Silas Aiken (Bedford, New Hampshire, 1799–1869) was an American religious author and minister. For many years he was minister at Park Street Church in Boston, Massachusetts.

Aiken was born in 1799 to Phineas Aiken and Elizabeth Patterson. The Aikens had emigrated from Northern Ireland to the Colony of New Hampshire in 1729, and Phineas Aiken was a farmer, member of the Presbyterian church, and American Revolutionary War veteran. Silas Aiken graduated from Phillips Academy, Andoverin 1819, became a Christian at age nineteen and graduated from Dartmouth College in 1825 as the valedictorian of his class.
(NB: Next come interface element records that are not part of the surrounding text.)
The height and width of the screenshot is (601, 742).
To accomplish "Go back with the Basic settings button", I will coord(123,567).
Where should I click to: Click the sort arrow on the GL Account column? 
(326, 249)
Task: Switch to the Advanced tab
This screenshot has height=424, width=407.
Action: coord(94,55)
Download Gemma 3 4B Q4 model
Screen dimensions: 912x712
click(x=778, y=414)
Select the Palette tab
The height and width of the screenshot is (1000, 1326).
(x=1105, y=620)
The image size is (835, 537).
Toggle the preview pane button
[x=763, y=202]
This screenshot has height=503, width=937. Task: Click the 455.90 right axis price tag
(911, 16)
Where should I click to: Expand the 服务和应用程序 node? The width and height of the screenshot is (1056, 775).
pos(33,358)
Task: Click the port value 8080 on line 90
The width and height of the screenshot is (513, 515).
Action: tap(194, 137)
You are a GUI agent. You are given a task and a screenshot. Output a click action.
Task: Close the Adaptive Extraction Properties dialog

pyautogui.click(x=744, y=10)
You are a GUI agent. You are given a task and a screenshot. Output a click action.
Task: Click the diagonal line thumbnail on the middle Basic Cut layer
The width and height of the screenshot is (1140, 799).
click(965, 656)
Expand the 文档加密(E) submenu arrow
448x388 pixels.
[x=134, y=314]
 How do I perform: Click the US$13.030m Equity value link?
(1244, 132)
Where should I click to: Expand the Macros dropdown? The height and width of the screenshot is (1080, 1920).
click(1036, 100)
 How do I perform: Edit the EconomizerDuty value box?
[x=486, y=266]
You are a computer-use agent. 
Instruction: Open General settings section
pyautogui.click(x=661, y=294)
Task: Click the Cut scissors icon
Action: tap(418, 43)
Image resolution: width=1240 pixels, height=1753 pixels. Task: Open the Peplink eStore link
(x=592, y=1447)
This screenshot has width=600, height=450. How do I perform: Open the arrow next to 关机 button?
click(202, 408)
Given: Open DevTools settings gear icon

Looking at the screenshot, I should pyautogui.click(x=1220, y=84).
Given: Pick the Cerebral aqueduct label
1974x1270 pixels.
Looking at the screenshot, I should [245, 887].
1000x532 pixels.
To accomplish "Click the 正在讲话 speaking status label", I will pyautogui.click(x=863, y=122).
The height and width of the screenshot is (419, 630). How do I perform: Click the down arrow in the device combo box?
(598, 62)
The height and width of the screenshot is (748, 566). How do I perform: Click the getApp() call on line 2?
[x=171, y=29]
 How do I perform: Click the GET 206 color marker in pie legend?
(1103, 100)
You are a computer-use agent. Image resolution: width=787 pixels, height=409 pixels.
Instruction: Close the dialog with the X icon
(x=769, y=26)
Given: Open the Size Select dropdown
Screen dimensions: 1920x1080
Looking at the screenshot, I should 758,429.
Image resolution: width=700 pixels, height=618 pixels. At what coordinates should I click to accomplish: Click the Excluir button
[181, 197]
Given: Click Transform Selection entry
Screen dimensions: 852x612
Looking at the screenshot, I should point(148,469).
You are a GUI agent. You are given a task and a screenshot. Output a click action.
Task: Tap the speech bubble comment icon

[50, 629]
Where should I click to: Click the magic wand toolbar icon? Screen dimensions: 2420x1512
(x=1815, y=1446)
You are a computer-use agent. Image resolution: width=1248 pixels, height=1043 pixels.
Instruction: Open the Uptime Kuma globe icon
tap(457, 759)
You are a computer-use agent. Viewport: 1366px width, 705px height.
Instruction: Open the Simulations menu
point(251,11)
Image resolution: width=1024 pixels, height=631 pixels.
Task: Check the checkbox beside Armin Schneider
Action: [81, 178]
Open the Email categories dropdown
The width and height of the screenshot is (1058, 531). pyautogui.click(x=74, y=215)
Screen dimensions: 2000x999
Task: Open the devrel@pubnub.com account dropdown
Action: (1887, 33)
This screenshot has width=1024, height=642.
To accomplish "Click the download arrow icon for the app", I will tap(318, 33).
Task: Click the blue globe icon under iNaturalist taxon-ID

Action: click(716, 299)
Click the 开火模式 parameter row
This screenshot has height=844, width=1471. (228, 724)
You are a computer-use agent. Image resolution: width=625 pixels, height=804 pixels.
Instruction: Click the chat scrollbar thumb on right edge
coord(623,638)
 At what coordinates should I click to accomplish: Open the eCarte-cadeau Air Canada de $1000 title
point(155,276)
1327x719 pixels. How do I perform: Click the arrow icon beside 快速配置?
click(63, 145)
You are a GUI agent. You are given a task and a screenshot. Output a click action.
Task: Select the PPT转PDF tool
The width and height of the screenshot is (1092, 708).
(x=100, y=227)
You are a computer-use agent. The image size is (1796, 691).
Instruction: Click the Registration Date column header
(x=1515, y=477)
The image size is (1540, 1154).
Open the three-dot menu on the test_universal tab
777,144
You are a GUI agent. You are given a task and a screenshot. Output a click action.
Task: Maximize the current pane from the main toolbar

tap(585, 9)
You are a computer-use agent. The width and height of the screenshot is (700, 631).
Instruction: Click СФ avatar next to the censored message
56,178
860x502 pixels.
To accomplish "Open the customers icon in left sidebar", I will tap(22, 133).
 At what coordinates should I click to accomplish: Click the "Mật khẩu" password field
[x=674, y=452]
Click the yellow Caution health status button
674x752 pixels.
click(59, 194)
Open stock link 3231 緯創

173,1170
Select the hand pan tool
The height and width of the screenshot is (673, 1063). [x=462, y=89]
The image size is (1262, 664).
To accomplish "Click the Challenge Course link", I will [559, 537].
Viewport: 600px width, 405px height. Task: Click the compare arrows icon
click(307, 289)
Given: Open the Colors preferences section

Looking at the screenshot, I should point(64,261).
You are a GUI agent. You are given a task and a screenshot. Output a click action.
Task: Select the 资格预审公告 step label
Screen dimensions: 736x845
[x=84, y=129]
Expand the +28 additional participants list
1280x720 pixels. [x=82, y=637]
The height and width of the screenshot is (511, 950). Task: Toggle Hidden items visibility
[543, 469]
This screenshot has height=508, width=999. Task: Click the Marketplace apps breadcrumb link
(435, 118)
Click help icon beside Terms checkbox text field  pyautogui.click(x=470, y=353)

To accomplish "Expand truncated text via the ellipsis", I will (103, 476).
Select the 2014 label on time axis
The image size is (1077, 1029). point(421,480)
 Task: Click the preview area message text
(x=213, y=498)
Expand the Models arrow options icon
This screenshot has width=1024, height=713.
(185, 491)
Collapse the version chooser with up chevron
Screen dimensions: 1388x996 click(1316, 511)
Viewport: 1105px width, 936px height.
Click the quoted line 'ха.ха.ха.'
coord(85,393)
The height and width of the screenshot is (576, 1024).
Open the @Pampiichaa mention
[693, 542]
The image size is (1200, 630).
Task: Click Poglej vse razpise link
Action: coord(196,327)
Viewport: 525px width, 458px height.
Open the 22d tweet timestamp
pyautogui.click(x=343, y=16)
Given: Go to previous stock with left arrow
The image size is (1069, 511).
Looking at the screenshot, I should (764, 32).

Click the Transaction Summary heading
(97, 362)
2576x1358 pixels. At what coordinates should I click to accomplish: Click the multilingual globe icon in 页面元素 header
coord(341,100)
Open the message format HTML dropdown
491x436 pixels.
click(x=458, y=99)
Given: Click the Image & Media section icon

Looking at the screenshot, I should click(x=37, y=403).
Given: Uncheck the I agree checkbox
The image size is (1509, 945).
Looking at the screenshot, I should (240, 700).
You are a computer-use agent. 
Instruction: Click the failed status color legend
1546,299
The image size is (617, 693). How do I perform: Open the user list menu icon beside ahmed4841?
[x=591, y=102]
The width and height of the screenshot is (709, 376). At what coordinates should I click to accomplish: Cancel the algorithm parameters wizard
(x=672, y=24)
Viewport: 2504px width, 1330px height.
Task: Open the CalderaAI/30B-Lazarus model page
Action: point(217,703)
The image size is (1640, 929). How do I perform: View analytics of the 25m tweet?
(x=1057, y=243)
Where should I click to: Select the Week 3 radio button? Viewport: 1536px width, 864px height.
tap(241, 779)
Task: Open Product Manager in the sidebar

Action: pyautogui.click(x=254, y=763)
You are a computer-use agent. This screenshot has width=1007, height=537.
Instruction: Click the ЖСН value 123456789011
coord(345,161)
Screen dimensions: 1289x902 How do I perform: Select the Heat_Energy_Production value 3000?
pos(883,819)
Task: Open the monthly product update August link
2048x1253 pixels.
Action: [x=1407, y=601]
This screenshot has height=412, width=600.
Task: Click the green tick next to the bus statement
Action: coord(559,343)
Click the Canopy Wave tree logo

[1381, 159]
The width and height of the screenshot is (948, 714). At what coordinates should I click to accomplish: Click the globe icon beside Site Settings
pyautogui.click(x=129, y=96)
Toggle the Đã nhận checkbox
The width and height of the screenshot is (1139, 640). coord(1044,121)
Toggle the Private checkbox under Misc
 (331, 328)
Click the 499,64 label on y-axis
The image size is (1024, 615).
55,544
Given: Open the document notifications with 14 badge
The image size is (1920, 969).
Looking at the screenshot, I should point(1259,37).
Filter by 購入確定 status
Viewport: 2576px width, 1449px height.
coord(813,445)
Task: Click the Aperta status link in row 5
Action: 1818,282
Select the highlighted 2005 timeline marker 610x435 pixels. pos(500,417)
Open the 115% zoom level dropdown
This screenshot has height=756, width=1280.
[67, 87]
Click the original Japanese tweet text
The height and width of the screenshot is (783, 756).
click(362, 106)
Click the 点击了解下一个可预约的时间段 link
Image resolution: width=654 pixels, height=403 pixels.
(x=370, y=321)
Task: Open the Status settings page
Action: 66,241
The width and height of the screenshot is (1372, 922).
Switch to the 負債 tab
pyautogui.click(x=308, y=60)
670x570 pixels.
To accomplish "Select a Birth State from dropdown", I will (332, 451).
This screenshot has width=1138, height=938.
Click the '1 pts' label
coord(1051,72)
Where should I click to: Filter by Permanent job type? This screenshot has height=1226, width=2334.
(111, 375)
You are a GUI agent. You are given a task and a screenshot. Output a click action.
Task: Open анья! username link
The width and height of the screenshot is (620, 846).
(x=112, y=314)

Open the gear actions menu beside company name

He then taught and studied at the college for three more years in preparation for the ministry. After this period, Aiken was selected as a pastor of the Congregational Church in Amherst, New Hampshire, one of the largest in the state at the time, and the congregation soon underwent a revival. In 1835 Aiken became the pastor of Park Street Church in Boston. Park Street underwent several revivals during Aiken's tenure at the church. While pastoring Park Street, Aiken visited every member of the church at least once per year. In 1849 Aiken left Park Street to pastor the East Parish Congregational Church in Rutland, Vermont. He later received a D.D. from the University of Vermont. Silas Aiken died in 1869 and had selected a younger co-pastor, Norman Seaver, as a successor and Seaver was serving with Aiken at the time of his death.

== Works ==

- "The duties of the churches in respect to infant baptism" (1865)
- Aiken, Silas (1848). "Posthumous influence: a sermon, occasioned by the death of Hon. Samuel Hubbard, L.L.D."